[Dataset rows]
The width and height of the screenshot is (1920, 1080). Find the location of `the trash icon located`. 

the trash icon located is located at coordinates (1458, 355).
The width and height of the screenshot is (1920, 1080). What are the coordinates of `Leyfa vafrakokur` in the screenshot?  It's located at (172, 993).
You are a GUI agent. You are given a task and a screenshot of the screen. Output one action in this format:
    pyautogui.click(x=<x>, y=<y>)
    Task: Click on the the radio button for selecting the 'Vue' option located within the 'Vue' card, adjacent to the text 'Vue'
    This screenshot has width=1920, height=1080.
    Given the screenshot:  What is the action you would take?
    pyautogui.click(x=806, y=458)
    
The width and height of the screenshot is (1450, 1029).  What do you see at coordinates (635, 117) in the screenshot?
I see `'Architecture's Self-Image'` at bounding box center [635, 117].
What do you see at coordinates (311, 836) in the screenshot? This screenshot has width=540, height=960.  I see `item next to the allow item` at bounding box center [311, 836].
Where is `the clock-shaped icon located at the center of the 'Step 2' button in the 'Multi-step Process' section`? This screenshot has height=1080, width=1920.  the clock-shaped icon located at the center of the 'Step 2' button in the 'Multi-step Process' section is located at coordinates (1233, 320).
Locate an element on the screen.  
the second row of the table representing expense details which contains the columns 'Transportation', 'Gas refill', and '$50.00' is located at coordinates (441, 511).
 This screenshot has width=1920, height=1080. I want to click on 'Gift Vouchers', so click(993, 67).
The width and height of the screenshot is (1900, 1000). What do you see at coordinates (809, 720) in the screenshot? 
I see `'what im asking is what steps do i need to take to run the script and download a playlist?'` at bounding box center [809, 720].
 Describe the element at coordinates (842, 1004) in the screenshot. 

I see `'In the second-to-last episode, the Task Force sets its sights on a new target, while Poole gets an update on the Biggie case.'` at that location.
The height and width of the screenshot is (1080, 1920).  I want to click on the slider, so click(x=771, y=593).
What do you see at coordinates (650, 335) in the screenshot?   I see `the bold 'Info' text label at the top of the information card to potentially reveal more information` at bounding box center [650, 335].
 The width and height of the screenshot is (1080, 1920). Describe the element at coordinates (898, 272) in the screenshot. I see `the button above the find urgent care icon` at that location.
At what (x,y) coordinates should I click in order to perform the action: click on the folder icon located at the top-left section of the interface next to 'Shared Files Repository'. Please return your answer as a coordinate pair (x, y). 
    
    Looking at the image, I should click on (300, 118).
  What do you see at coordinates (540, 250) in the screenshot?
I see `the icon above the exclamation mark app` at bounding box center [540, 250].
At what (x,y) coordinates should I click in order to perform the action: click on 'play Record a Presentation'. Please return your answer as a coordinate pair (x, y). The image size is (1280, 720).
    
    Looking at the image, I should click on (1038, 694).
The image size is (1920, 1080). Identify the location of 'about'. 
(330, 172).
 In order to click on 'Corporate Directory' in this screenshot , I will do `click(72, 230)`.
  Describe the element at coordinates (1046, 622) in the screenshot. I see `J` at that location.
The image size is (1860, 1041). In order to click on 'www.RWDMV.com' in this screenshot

● WHAT NEEDS TO BE DONE
Copy out all of the records above word for word, with no changes.

● WRITTEN RESPONSE
The width and height of the screenshot is (1920, 1080). Find the location of `the trash icon located`. 

the trash icon located is located at coordinates (1458, 355).
The width and height of the screenshot is (1920, 1080). What are the coordinates of `Leyfa vafrakokur` in the screenshot?  It's located at (172, 993).
You are a GUI agent. You are given a task and a screenshot of the screen. Output one action in this format:
    pyautogui.click(x=<x>, y=<y>)
    Task: Click on the the radio button for selecting the 'Vue' option located within the 'Vue' card, adjacent to the text 'Vue'
    This screenshot has width=1920, height=1080.
    Given the screenshot:  What is the action you would take?
    pyautogui.click(x=806, y=458)
    
The width and height of the screenshot is (1450, 1029).  What do you see at coordinates (635, 117) in the screenshot?
I see `'Architecture's Self-Image'` at bounding box center [635, 117].
What do you see at coordinates (311, 836) in the screenshot? This screenshot has width=540, height=960.  I see `item next to the allow item` at bounding box center [311, 836].
Where is `the clock-shaped icon located at the center of the 'Step 2' button in the 'Multi-step Process' section`? This screenshot has height=1080, width=1920.  the clock-shaped icon located at the center of the 'Step 2' button in the 'Multi-step Process' section is located at coordinates (1233, 320).
Locate an element on the screen.  
the second row of the table representing expense details which contains the columns 'Transportation', 'Gas refill', and '$50.00' is located at coordinates (441, 511).
 This screenshot has width=1920, height=1080. I want to click on 'Gift Vouchers', so click(993, 67).
The width and height of the screenshot is (1900, 1000). What do you see at coordinates (809, 720) in the screenshot? 
I see `'what im asking is what steps do i need to take to run the script and download a playlist?'` at bounding box center [809, 720].
 Describe the element at coordinates (842, 1004) in the screenshot. 

I see `'In the second-to-last episode, the Task Force sets its sights on a new target, while Poole gets an update on the Biggie case.'` at that location.
The height and width of the screenshot is (1080, 1920).  I want to click on the slider, so click(x=771, y=593).
What do you see at coordinates (650, 335) in the screenshot?   I see `the bold 'Info' text label at the top of the information card to potentially reveal more information` at bounding box center [650, 335].
 The width and height of the screenshot is (1080, 1920). Describe the element at coordinates (898, 272) in the screenshot. I see `the button above the find urgent care icon` at that location.
At what (x,y) coordinates should I click in order to perform the action: click on the folder icon located at the top-left section of the interface next to 'Shared Files Repository'. Please return your answer as a coordinate pair (x, y). 
    
    Looking at the image, I should click on (300, 118).
  What do you see at coordinates (540, 250) in the screenshot?
I see `the icon above the exclamation mark app` at bounding box center [540, 250].
At what (x,y) coordinates should I click in order to perform the action: click on 'play Record a Presentation'. Please return your answer as a coordinate pair (x, y). The image size is (1280, 720).
    
    Looking at the image, I should click on (1038, 694).
The image size is (1920, 1080). Identify the location of 'about'. 
(330, 172).
 In order to click on 'Corporate Directory' in this screenshot , I will do `click(72, 230)`.
  Describe the element at coordinates (1046, 622) in the screenshot. I see `J` at that location.
The image size is (1860, 1041). In order to click on 'www.RWDMV.com' in this screenshot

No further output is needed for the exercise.